Tullio Palmerini and colleagues analyzed data from 49 randomized trials comparing different stents in more than 50,000 patients.
Odds ratios for 1-year definite stent thrombosis for CoCr-EES compared with:
- BMS: OR 0·23, CI 0·13–0·41
- paclitaxel-eluting stents: OR 0·28, CI 0·16–0·48
- permanent polymer-based sirolimus-eluting stents: OR 0·41, CI 0·24–0·70
- phosphorylcholine-based zotarolimu-seluting stents: OR 0·21, CI 0·10–0·44
- Resolute zotarolimus-eluting stents: OR 0·14, CI 0·03–0·47
The superiority of the CoCr-EES over BMS emerged within the first month, suggesting that the findings were not simply a reflection of longer duration of dual antiplatelet therapy. At 2 years, the CoCr-EESs still had a lower rate of definite stent thrombosis than both bare-metal stents (OR 0·35, CI 0·17–0·69) and paclitaxel-eluting stents (OR 0·34, CI 0·19–0·62). Since concerns were first raised a number of years ago about the higher rate of stent thrombosis with drug-eluting stents, the new results, write the authors, represent “a paradigm shift.”
In an accompanying comment, John Ormiston and Mark Webster point out that a meta-analysis should only “be regarded as hypothesis-generating,” but write that “despite these limitations” the findings are “very reassuring.” They conclude: “CoCr-EES should be regarded as the standard against which future design improvements are compared.”
March 22nd, 2012
Promising Phase 1 Results for New Monoclonal Antibody to PCSK9
Larry Husten, PHD
Promising results from very early studies with an experimental new cholesterol-lowering drug, a monoclonal antibody to PCSK9, have been published in the New England Journal of Medicine. Evan Stein and colleagues report the results of two single-dose studies in which the drug, REGN727, was administered intravenously or subcutaneously to healthy subjects. In a third, randomized, placebo-controlled, dose-ranging trial, REGN727 was administered subcutaneously on days 1, 29, and 43 in adults with and without familial hypercholesterolemia (FH).

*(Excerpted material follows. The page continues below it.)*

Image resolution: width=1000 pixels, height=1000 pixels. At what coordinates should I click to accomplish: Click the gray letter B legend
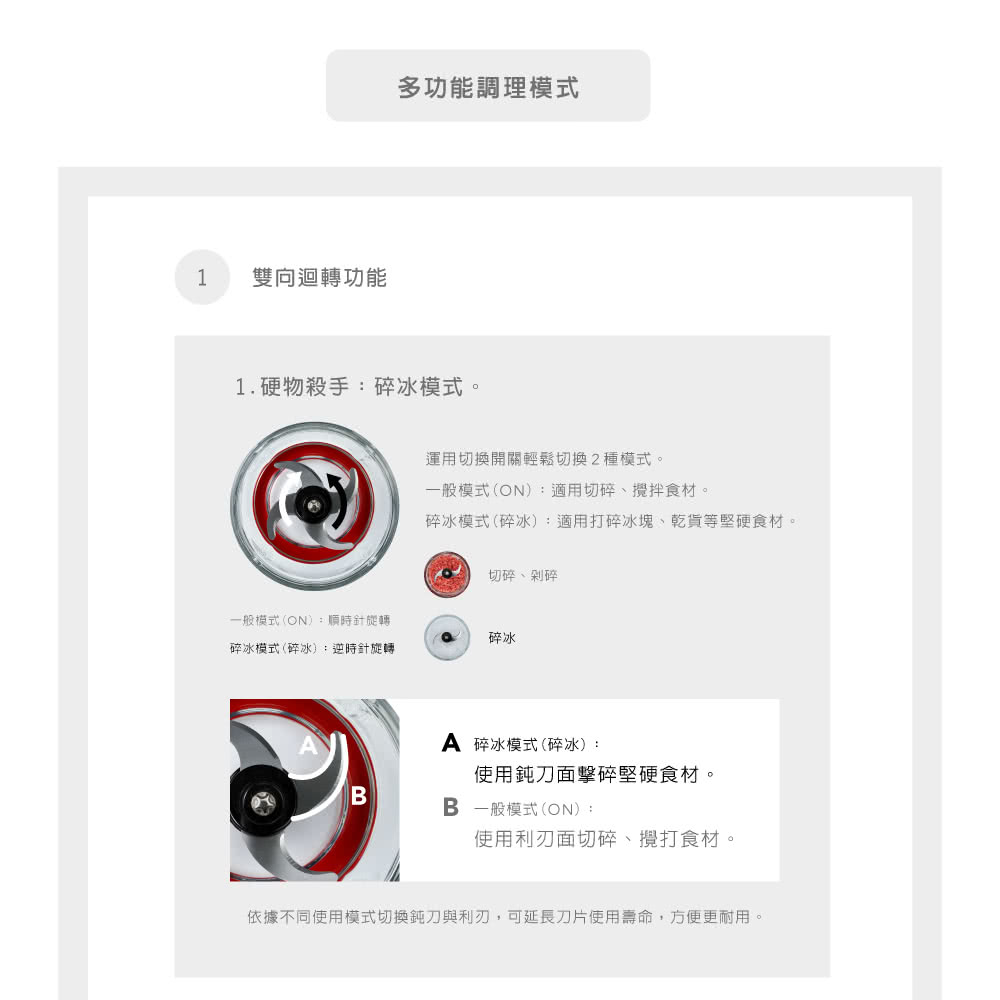[x=451, y=807]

REGN727 was well tolerated, and no subjects stopped taking the drug due to adverse events. Five patients had brief elevations in creatine kinase over three times the upper limit of normal. The drug had a powerful LDL-lowering effect. In the dose-ranging study in subjects already receiving atorvastatin:
- the 50-mg dose caused a 39-percentage-point reduction of LDL cholesterol to 77.5 mg/dL,
- the 100-mg dose caused a 54-percentage-point reduction of LDL cholesterol to 61.3 mg/dL,
- the 150-mg dose caused a 61-percentage-point reduction of LDL cholesterol to 53.8 mg/dL.
In an accompanying editorial, Stephen Young and Loren Fong write that “at this point, the status of PCSK9 therapeutics appears to be full speed ahead.” But they also express caution, noting that much work remains to be done:
In the end, evidence of long-term safety, along with data showing protection from coronary disease, will be needed to define the role of these agents in clinical practice. High-risk patients who have not reached their recommended cholesterol target and patients who cannot tolerate statins could benefit greatly. Patient selection will undoubtedly be influenced by cost–benefit considerations.

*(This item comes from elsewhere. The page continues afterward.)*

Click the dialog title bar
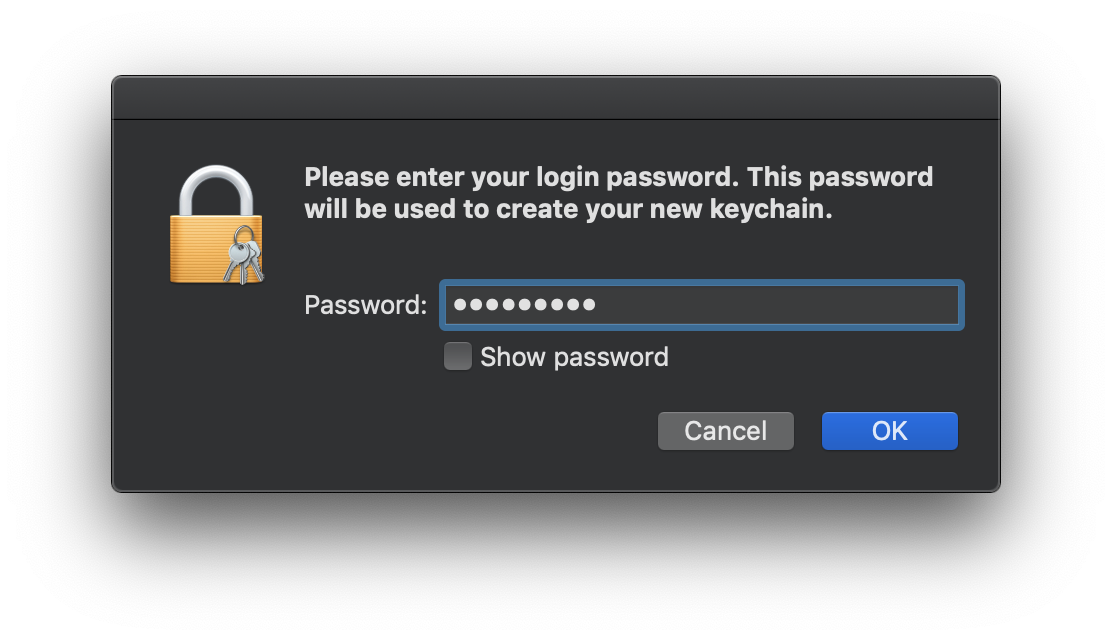 (556, 95)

Monty Krieger, a well-known lipid researcher at MIT, offered the following comment:
There are individuals who cannot tolerate statins, yet appear to be at increased risk for CHD because of elevated LDL cholesterol levels. Effective, alternative methods to treat these individuals to lower LDL cholesterol are clearly desirable and PCSK9 is one of the most attractive targets for such an approach. The report by Stein et all in NEJM confirms the importance of PCSK9-based approaches for LDL cholesterol lowering. It is encouraging that the highest dose administered three times over a 43-day period lowered LDL cholesterol significantly over a period extending beyond the last injection (days 8-85). One hopes that a safe, small molecule pharmaceutical approach directed at PCSK9 can be developed to achieve robust LDL cholesterol lowering without the issues associated with injecting antibodies.